Proof that homomorphism of an inverse equals the inverse of the homomorphism

$g$ is an element of group $G$ . $f(g)$ is a homomorphism from $G$ to $H$ . Prove that $f(g^{-1})=f(g)^{-1}$ .

I'm told the proof is by multiplying the two terms, like this (I guess)
$f(g^{-1}) f(g)^{-1} = ??$
but still cannot see what to do.

I also have that $e_G, e_H$ , are the identities in $G$ and $H$ , respectively.
October 14th 2011, 12:12 PM
HallsofIvy

Re: Proof that homomorphism of an inverse equals the inverse of the homomorphism

Oops, sorry. It is not "inverse of a homomorphism" but "homomorphism of an inverse".

That is, if ab= e1, the identity in the first group (ring, field?), then you want to show that f(a)f(b)= e2. Well, the whole point of a homomorphism is that f(ab)= f(a)f(b).

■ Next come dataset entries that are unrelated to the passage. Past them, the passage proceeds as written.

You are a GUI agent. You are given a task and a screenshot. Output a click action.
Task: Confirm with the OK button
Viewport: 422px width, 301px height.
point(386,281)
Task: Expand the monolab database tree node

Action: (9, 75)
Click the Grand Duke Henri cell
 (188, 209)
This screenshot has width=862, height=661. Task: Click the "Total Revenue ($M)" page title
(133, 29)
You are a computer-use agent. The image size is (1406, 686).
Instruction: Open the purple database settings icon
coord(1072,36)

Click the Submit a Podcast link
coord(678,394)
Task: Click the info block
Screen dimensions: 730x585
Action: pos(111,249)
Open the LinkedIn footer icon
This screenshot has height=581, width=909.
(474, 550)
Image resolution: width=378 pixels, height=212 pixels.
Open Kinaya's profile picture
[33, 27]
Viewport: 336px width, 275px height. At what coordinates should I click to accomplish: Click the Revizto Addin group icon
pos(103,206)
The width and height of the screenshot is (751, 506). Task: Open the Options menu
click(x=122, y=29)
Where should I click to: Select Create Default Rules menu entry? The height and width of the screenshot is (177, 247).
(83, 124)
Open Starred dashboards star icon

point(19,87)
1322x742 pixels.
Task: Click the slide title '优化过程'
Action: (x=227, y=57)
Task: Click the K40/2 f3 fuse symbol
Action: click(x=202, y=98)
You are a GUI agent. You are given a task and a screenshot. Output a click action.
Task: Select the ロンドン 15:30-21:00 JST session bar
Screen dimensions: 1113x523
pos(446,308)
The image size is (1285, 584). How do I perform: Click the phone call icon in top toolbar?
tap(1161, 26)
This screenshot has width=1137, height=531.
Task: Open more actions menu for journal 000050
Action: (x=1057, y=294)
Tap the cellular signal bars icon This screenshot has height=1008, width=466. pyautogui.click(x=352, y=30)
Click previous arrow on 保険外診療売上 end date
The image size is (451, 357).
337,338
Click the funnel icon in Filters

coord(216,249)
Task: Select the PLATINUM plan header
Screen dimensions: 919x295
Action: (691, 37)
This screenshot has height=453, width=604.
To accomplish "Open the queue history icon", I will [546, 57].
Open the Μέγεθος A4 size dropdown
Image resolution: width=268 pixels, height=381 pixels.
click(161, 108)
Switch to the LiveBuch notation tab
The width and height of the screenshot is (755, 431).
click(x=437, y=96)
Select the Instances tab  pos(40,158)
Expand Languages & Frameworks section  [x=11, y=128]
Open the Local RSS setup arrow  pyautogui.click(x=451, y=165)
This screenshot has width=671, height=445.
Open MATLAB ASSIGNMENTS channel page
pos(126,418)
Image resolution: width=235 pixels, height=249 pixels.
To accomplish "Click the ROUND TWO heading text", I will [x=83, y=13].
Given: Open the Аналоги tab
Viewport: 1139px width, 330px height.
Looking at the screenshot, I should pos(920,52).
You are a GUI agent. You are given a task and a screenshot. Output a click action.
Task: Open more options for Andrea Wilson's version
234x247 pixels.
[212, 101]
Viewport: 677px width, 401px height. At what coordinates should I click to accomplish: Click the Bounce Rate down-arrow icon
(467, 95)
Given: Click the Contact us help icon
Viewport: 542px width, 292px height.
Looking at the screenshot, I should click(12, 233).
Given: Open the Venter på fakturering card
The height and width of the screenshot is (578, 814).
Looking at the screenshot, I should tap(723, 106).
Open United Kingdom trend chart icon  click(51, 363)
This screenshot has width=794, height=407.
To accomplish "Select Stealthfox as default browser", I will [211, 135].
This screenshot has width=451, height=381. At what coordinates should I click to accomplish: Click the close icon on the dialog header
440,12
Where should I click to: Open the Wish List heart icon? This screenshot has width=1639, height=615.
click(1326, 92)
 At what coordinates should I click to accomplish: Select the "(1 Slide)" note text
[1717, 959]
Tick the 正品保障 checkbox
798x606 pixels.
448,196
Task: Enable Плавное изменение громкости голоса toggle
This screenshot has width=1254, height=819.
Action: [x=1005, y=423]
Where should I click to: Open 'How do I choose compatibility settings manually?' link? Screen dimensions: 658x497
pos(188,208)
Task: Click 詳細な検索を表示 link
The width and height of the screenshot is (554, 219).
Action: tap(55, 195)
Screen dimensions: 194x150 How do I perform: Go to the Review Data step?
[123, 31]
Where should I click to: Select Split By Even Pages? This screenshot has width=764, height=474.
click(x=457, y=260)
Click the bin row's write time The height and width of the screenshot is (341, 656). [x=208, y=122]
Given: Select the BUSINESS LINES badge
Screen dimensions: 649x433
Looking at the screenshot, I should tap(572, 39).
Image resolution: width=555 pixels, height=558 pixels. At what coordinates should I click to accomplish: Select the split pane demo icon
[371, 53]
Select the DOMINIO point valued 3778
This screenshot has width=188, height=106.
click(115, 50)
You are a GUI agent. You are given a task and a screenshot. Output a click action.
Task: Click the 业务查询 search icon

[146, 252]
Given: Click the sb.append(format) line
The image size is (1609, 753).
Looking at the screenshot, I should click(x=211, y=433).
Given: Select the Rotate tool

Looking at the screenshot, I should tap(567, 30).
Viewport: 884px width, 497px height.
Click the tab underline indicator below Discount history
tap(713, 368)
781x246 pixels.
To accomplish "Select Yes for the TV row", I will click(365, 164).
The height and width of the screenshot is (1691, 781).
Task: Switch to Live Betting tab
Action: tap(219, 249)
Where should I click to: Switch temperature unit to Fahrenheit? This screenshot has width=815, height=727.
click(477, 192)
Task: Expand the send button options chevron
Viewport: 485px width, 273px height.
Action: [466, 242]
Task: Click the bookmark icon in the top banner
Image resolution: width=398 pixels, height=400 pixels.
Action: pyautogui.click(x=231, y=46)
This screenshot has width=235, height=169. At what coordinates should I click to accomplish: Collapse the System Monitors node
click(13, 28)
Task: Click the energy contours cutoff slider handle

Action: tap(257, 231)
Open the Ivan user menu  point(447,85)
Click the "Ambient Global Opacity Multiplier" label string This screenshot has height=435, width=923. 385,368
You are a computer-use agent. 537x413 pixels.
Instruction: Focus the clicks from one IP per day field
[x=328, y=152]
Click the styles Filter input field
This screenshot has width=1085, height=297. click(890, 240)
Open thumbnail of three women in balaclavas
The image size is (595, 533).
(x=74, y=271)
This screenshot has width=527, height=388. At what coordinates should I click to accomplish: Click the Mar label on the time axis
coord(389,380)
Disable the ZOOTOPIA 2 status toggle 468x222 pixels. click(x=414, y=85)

What does that tell you if ab= e1?
October 14th 2011, 12:53 PM
MSUMathStdnt

Re: Proof that homomorphism of an inverse equals the inverse of the homomorphism

Quote:

Originally Posted by HallsofIvy

That is, if ab= e1, the identity in the first group (ring, field?), then you want to show that f(a)f(b)= e2. Well, the whole point of a homomorphism is that f(ab)= f(a)f(b). What does that tell you if ab= e1?

$g$ in $G$ implies $g^{-1}$ in $G$ .
$f(g)*f(g^{-1})=f(g*g^{-1})=f(e1)=e2$

Then just left multiply the first and last element by $f(g)^{-1}$ .
April 19th 2013, 02:47 PM
mohammedlabeeb

Re: Proof that homomorphism of an inverse equals the inverse of the homomorphism

How can I post things by using this beautiful notation?
April 19th 2013, 03:05 PM
emakarov

Re: Proof that homomorphism of an inverse equals the inverse of the homomorphism

Quote:

Originally Posted by mohammedlabeeb

How can I post things by using this beautiful notation?

See this post.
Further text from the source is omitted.